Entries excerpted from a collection
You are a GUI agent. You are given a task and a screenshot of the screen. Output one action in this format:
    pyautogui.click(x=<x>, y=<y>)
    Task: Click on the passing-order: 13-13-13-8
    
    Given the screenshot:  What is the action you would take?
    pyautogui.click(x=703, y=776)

• _WORK TASK_
Can you copy out every entry above word for word?

• _COMPLETED EXERCISE_
You are a GUI agent. You are given a task and a screenshot of the screen. Output one action in this format:
    pyautogui.click(x=<x>, y=<y>)
    Task: Click on the passing-order: 13-13-13-8
    
    Given the screenshot:  What is the action you would take?
    pyautogui.click(x=703, y=776)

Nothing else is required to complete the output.